TEXTO ORIGINAL:
------------

O escritor focou o seu discurso em aspetos da sociedade atual que urge serem resolvidos.

Na tarde de domingo, a segunda edição do Festival Literário Utopia continuou a encher o Espaço Vita, em Braga. O autor e cronista português Gonçalo M. Tavares foi convidado a dar uma entrevista de vida, na qual expôs vários problemas da sociedade contemporânea que pessoalmente o comovem.

Ao contrário do que costuma acontecer numa entrevista, o moderador Afonso Borges, pediu a Tavares que começasse a falar não sobre os seus “primórdios”, mas sobre aquilo que o motiva a produzir literatura atualmente. Como primeiro motivo, o autor destacou o “empobrecimento da imaginação e da linguagem”. Preocupa-o que argumentos básicos consigam convencer a generalidade do público, lamentando que haja eleições vencidas por “pessoas que argumentam muito mal”.

------------

[Excertos de um conjunto de dados]
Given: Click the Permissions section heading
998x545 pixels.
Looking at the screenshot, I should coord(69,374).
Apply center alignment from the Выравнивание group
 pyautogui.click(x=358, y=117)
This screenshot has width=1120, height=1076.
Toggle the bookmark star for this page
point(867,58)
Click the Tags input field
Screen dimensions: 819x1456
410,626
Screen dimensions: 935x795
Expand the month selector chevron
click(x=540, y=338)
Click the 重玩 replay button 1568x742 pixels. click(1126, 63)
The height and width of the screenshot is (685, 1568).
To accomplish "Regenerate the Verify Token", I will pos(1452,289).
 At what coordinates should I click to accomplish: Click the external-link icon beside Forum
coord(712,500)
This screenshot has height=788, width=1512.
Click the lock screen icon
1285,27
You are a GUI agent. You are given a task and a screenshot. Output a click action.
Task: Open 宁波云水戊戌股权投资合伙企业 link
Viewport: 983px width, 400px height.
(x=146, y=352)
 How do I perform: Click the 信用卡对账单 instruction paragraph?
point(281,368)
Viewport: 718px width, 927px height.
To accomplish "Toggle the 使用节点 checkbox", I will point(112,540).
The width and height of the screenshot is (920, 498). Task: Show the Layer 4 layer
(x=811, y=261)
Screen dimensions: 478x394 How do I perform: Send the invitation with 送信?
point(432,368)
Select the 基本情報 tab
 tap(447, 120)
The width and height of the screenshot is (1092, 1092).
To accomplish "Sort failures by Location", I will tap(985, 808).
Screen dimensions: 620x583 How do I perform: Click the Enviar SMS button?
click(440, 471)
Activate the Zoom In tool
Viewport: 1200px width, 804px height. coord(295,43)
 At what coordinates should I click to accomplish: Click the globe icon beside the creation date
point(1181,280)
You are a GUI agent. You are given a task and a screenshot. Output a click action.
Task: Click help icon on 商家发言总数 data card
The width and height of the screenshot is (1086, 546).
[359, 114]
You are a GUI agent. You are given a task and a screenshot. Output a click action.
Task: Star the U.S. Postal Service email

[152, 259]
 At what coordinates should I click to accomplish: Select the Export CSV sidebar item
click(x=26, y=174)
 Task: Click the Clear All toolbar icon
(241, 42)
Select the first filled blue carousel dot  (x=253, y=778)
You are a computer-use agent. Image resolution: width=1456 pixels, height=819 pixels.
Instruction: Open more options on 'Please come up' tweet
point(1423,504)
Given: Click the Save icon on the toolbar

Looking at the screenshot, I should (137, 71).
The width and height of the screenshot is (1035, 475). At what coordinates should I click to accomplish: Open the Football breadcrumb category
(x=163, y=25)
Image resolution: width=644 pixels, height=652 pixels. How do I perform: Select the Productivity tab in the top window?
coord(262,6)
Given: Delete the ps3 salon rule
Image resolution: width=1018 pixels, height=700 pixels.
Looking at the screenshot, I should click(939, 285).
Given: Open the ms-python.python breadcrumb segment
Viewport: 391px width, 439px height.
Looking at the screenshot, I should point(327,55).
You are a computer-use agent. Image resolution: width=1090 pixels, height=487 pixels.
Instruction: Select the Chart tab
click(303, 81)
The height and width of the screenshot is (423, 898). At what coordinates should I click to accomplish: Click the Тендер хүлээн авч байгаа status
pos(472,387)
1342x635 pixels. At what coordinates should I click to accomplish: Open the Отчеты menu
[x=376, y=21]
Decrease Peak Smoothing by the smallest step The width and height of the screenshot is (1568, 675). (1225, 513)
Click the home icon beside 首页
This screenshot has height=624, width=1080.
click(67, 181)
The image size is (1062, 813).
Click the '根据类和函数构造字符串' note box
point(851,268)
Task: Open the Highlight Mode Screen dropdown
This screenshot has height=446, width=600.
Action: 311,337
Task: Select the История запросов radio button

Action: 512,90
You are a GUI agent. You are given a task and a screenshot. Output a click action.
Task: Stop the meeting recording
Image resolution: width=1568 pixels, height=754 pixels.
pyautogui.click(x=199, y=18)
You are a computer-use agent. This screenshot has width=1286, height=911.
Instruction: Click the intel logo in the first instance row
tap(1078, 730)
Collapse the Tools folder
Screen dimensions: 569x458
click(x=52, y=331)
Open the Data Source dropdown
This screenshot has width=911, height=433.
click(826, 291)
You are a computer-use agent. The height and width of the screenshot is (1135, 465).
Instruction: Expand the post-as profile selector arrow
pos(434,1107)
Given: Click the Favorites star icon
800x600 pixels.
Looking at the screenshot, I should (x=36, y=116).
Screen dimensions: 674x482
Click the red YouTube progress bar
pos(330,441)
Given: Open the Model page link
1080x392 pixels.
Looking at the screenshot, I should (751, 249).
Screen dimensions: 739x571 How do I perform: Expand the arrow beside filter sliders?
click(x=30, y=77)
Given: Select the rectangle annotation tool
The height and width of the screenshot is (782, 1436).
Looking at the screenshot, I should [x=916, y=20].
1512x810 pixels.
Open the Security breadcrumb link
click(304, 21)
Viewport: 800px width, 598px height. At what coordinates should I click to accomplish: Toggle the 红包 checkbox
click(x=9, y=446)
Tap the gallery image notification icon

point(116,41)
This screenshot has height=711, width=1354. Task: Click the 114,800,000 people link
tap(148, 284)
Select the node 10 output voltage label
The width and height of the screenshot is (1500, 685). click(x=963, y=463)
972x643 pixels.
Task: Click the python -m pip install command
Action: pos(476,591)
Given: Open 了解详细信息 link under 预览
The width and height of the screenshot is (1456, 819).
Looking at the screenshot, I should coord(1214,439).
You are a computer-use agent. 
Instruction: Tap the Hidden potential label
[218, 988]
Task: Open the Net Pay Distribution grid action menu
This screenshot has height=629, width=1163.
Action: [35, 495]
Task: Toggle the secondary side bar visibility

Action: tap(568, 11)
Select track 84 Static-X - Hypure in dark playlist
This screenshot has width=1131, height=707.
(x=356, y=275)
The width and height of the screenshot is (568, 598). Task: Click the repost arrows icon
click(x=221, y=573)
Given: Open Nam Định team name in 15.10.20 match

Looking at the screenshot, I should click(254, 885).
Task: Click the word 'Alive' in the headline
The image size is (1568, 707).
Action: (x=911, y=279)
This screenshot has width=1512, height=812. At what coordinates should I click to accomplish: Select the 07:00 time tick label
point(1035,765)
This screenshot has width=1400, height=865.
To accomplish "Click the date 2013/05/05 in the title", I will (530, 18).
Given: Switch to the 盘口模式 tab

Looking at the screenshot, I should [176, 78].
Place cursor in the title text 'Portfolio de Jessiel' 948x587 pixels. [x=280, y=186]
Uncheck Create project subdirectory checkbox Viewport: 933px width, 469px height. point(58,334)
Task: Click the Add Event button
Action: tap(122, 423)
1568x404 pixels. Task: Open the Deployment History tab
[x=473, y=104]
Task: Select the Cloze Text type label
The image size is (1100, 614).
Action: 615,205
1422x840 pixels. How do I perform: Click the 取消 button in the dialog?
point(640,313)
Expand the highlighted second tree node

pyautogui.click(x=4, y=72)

------------

TAREFA:
Repita o texto original por inteiro, sem qualquer alteração. Baseie-se somente no texto original.

RESPOSTA:
O escritor focou o seu discurso em aspetos da sociedade atual que urge serem resolvidos.

Na tarde de domingo, a segunda edição do Festival Literário Utopia continuou a encher o Espaço Vita, em Braga. O autor e cronista português Gonçalo M. Tavares foi convidado a dar uma entrevista de vida, na qual expôs vários problemas da sociedade contemporânea que pessoalmente o comovem.

Ao contrário do que costuma acontecer numa entrevista, o moderador Afonso Borges, pediu a Tavares que começasse a falar não sobre os seus “primórdios”, mas sobre aquilo que o motiva a produzir literatura atualmente. Como primeiro motivo, o autor destacou o “empobrecimento da imaginação e da linguagem”. Preocupa-o que argumentos básicos consigam convencer a generalidade do público, lamentando que haja eleições vencidas por “pessoas que argumentam muito mal”.